# EXERCISE
Render the data below as a Markdown table with the columns No. and Text, one numbered row per line and blank lines omitted.

### GIVEN INFORMATION

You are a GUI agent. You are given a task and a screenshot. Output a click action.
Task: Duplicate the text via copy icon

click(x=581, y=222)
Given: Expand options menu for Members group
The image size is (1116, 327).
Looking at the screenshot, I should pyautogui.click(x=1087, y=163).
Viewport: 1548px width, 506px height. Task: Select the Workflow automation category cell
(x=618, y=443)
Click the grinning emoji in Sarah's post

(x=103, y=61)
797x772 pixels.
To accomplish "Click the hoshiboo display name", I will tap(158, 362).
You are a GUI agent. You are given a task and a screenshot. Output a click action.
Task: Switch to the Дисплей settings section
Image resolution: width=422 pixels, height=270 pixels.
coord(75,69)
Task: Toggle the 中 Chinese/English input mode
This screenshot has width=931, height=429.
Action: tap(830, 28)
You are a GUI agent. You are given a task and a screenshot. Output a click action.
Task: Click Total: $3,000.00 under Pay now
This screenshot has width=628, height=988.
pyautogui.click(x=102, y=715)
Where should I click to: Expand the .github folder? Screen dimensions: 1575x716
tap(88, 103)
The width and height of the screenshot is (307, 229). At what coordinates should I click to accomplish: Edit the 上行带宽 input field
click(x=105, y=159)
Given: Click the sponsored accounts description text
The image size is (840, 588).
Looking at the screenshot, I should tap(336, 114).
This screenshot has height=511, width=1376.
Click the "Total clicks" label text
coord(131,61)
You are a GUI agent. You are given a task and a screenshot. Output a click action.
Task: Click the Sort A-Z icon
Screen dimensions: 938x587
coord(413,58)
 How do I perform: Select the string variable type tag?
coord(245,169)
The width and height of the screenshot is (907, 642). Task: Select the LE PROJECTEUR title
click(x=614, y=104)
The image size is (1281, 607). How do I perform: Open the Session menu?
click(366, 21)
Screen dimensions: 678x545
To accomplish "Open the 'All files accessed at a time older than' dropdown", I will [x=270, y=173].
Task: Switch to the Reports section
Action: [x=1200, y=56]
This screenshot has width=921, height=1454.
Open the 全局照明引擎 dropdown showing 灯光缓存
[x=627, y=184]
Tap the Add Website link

######

# RESULT
| No. | Text |
|---|---|
| 1 | You are a GUI agent. You are given a task and a screenshot. Output a click action. |
| 2 | Task: Duplicate the text via copy icon |
| 3 | click(x=581, y=222) |
| 4 | Given: Expand options menu for Members group |
| 5 | The image size is (1116, 327). |
| 6 | Looking at the screenshot, I should pyautogui.click(x=1087, y=163). |
| 7 | Viewport: 1548px width, 506px height. Task: Select the Workflow automation category cell |
| 8 | (x=618, y=443) |
| 9 | Click the grinning emoji in Sarah's post |
| 10 | (x=103, y=61) |
| 11 | 797x772 pixels. |
| 12 | To accomplish "Click the hoshiboo display name", I will tap(158, 362). |
| 13 | You are a GUI agent. You are given a task and a screenshot. Output a click action. |
| 14 | Task: Switch to the Дисплей settings section |
| 15 | Image resolution: width=422 pixels, height=270 pixels. |
| 16 | coord(75,69) |
| 17 | Task: Toggle the 中 Chinese/English input mode |
| 18 | This screenshot has width=931, height=429. |
| 19 | Action: tap(830, 28) |
| 20 | You are a GUI agent. You are given a task and a screenshot. Output a click action. |
| 21 | Task: Click Total: $3,000.00 under Pay now |
| 22 | This screenshot has width=628, height=988. |
| 23 | pyautogui.click(x=102, y=715) |
| 24 | Where should I click to: Expand the .github folder? Screen dimensions: 1575x716 |
| 25 | tap(88, 103) |
| 26 | The width and height of the screenshot is (307, 229). At what coordinates should I click to accomplish: Edit the 上行带宽 input field |
| 27 | click(x=105, y=159) |
| 28 | Given: Click the sponsored accounts description text |
| 29 | The image size is (840, 588). |
| 30 | Looking at the screenshot, I should tap(336, 114). |
| 31 | This screenshot has height=511, width=1376. |
| 32 | Click the "Total clicks" label text |
| 33 | coord(131,61) |
| 34 | You are a GUI agent. You are given a task and a screenshot. Output a click action. |
| 35 | Task: Click the Sort A-Z icon |
| 36 | Screen dimensions: 938x587 |
| 37 | coord(413,58) |
| 38 |  How do I perform: Select the string variable type tag? |
| 39 | coord(245,169) |
| 40 | The width and height of the screenshot is (907, 642). Task: Select the LE PROJECTEUR title |
| 41 | click(x=614, y=104) |
| 42 | The image size is (1281, 607). How do I perform: Open the Session menu? |
| 43 | click(366, 21) |
| 44 | Screen dimensions: 678x545 |
| 45 | To accomplish "Open the 'All files accessed at a time older than' dropdown", I will [x=270, y=173]. |
| 46 | Task: Switch to the Reports section |
| 47 | Action: [x=1200, y=56] |
| 48 | This screenshot has width=921, height=1454. |
| 49 | Open the 全局照明引擎 dropdown showing 灯光缓存 |
| 50 | [x=627, y=184] |
| 51 | Tap the Add Website link |